▶ _Work to be completed_
Your response should consist of the entries below, written out exactly.

▶ _Given entries_
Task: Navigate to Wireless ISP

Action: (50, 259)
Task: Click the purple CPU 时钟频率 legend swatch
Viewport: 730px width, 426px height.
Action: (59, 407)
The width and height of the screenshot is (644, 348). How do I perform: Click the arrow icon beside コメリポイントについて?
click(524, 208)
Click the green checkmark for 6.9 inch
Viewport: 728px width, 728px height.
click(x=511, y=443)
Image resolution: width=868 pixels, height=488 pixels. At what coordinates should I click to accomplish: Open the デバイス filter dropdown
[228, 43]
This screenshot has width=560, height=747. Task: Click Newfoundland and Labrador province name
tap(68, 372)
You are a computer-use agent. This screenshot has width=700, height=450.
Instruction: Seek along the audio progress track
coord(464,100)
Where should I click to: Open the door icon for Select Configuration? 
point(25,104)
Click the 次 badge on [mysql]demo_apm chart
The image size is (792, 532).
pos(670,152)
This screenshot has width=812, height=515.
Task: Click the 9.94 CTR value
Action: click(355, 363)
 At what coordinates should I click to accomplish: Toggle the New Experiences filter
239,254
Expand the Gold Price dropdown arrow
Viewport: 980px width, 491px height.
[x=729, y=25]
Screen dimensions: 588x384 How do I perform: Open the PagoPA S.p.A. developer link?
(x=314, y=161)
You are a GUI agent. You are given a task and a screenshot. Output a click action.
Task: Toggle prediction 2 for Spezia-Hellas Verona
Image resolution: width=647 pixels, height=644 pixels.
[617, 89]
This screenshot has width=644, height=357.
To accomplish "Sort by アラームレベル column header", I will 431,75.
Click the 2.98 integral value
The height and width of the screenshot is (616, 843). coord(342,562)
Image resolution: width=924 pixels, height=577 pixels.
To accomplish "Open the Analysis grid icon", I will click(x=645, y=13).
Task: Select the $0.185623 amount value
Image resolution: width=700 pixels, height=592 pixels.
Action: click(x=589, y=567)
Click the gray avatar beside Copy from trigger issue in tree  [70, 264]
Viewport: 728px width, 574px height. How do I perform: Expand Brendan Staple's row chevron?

▶ _Solution to the problem_
Task: Navigate to Wireless ISP

Action: (50, 259)
Task: Click the purple CPU 时钟频率 legend swatch
Viewport: 730px width, 426px height.
Action: (59, 407)
The width and height of the screenshot is (644, 348). How do I perform: Click the arrow icon beside コメリポイントについて?
click(524, 208)
Click the green checkmark for 6.9 inch
Viewport: 728px width, 728px height.
click(x=511, y=443)
Image resolution: width=868 pixels, height=488 pixels. At what coordinates should I click to accomplish: Open the デバイス filter dropdown
[228, 43]
This screenshot has width=560, height=747. Task: Click Newfoundland and Labrador province name
tap(68, 372)
You are a computer-use agent. This screenshot has width=700, height=450.
Instruction: Seek along the audio progress track
coord(464,100)
Where should I click to: Open the door icon for Select Configuration? 
point(25,104)
Click the 次 badge on [mysql]demo_apm chart
The image size is (792, 532).
pos(670,152)
This screenshot has width=812, height=515.
Task: Click the 9.94 CTR value
Action: click(355, 363)
 At what coordinates should I click to accomplish: Toggle the New Experiences filter
239,254
Expand the Gold Price dropdown arrow
Viewport: 980px width, 491px height.
[x=729, y=25]
Screen dimensions: 588x384 How do I perform: Open the PagoPA S.p.A. developer link?
(x=314, y=161)
You are a GUI agent. You are given a task and a screenshot. Output a click action.
Task: Toggle prediction 2 for Spezia-Hellas Verona
Image resolution: width=647 pixels, height=644 pixels.
[617, 89]
This screenshot has width=644, height=357.
To accomplish "Sort by アラームレベル column header", I will 431,75.
Click the 2.98 integral value
The height and width of the screenshot is (616, 843). coord(342,562)
Image resolution: width=924 pixels, height=577 pixels.
To accomplish "Open the Analysis grid icon", I will click(x=645, y=13).
Task: Select the $0.185623 amount value
Image resolution: width=700 pixels, height=592 pixels.
Action: click(x=589, y=567)
Click the gray avatar beside Copy from trigger issue in tree  [70, 264]
Viewport: 728px width, 574px height. How do I perform: Expand Brendan Staple's row chevron?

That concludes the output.